**SOURCE INFORMATION:**
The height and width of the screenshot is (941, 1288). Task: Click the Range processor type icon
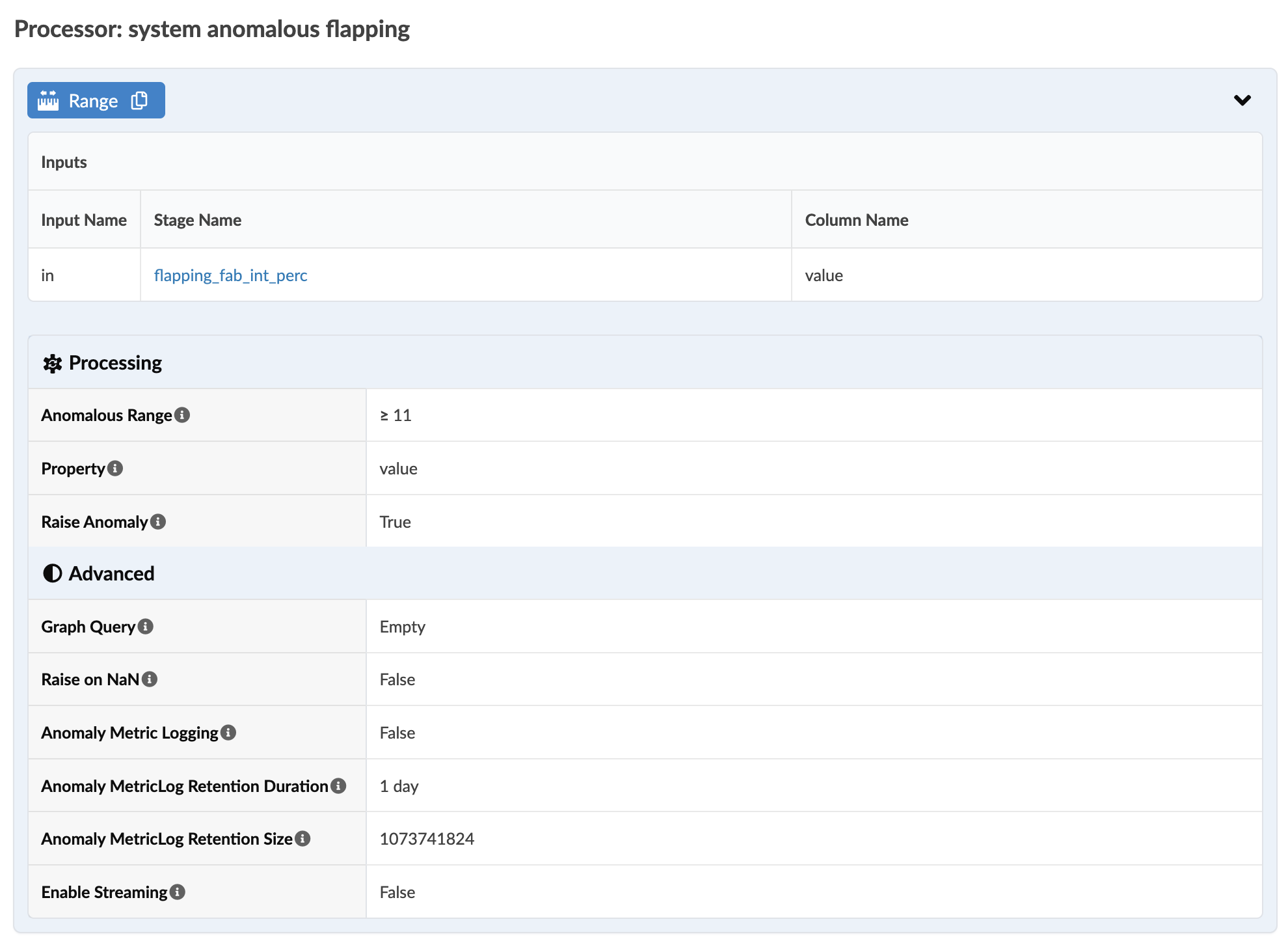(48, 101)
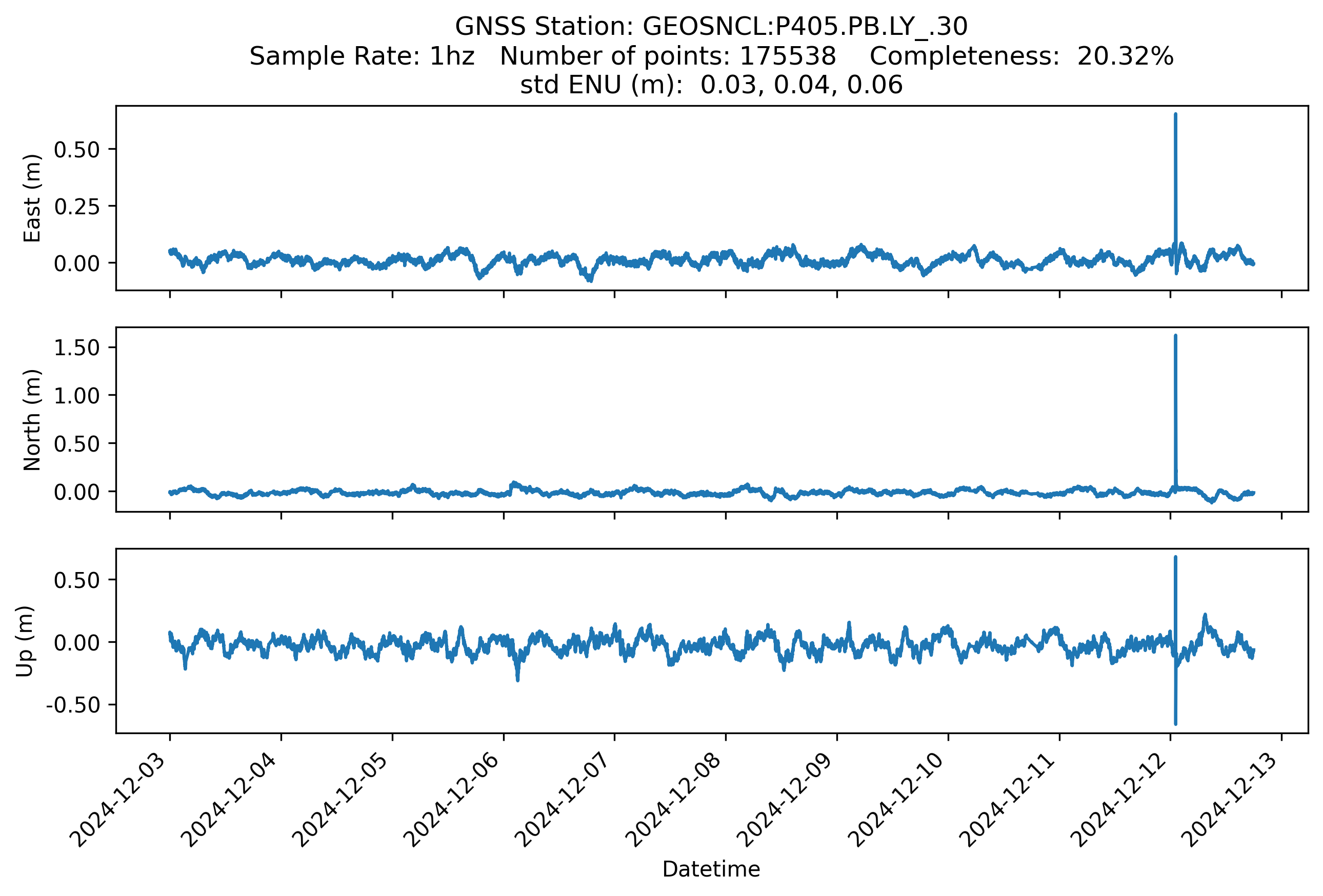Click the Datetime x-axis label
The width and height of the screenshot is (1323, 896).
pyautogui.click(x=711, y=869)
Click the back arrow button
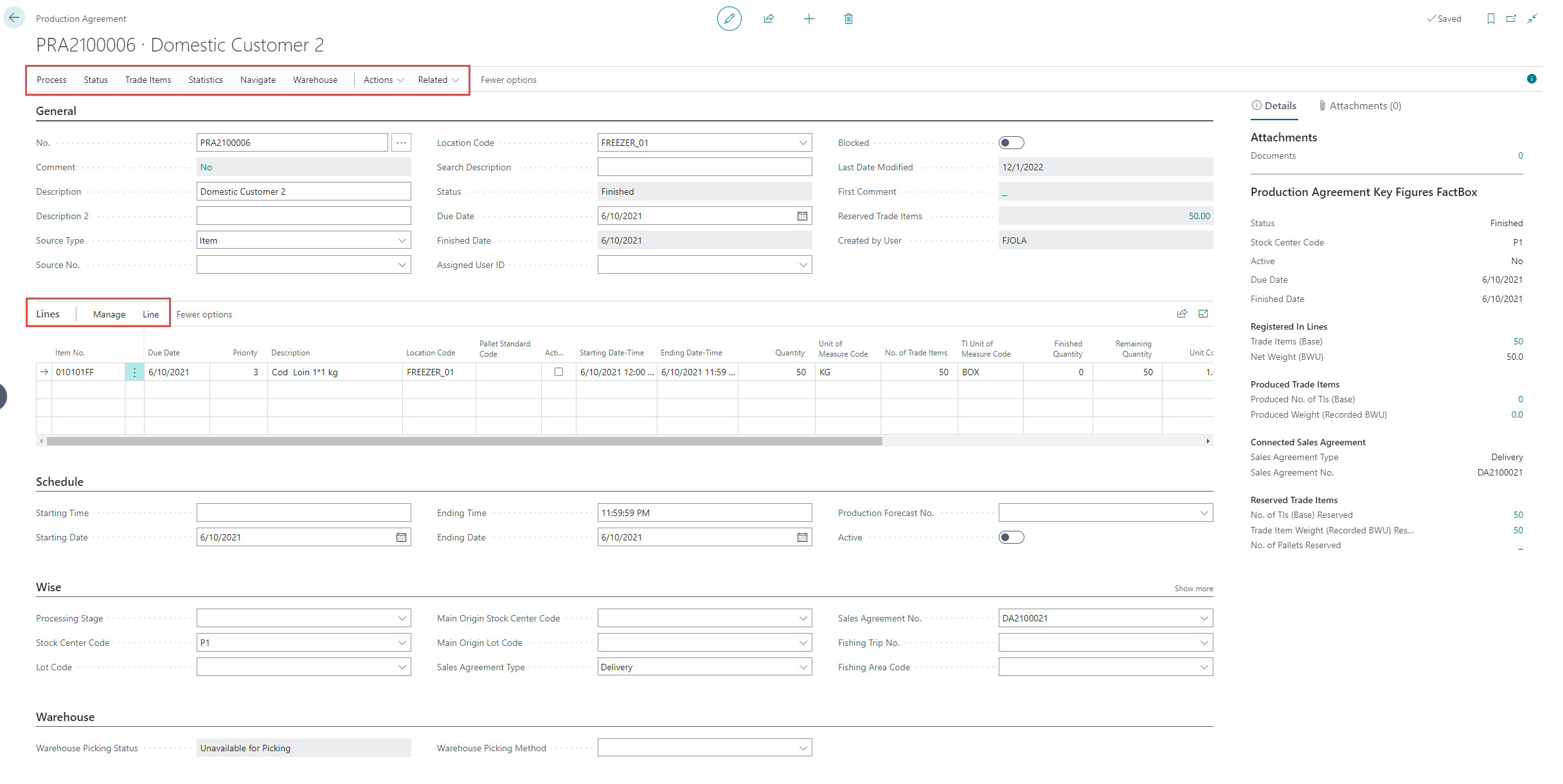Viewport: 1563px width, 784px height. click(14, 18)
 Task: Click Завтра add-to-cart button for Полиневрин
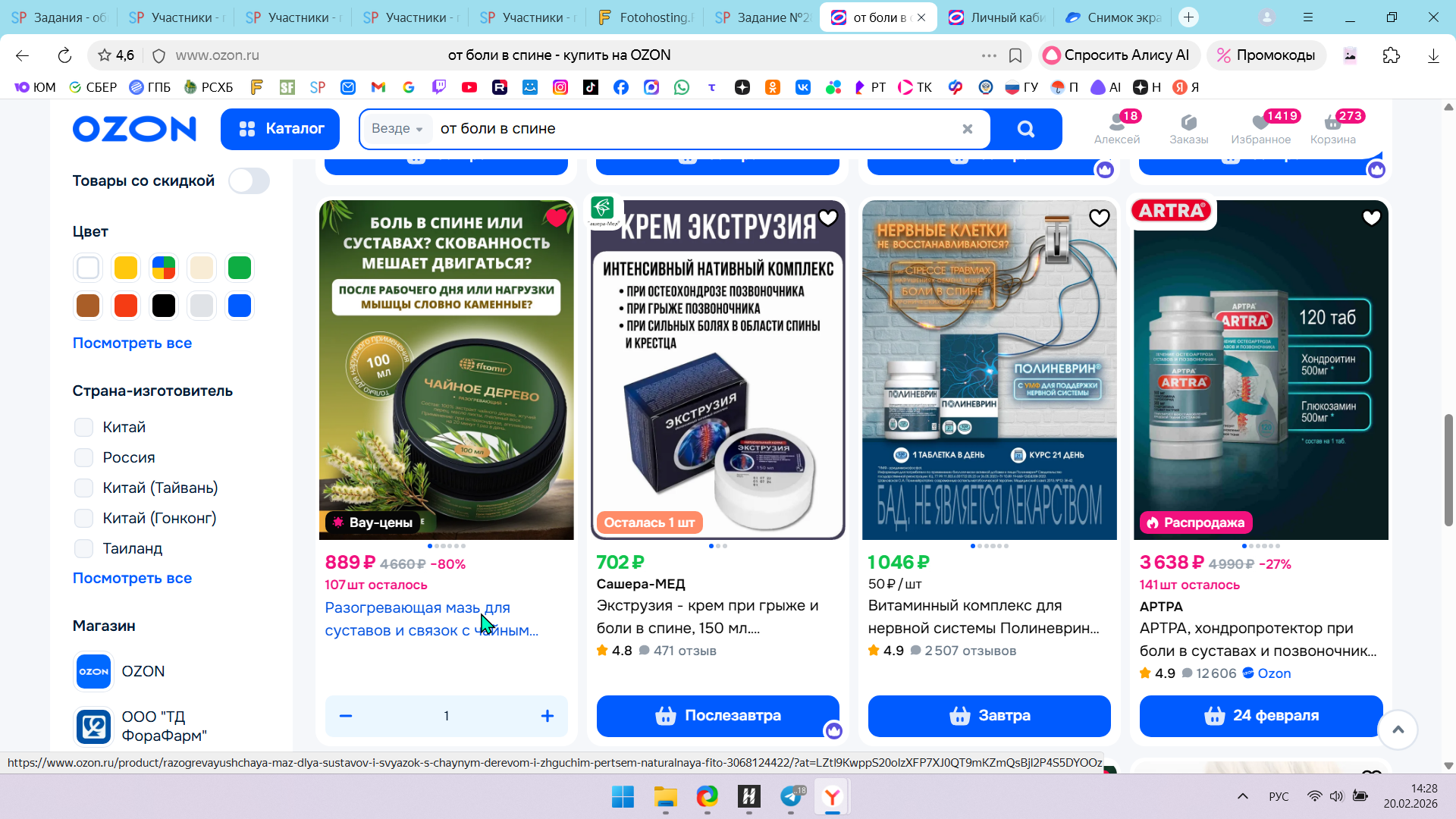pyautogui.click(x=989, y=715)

**WHAT YOU SHOULD DO:** The lines to reproduce run from the line containing "Task: Click Завтра" through the last line of the records above, both included. Copy them exactly and drop the pictures.

**REPLY:**
 Task: Click Завтра add-to-cart button for Полиневрин
pyautogui.click(x=989, y=715)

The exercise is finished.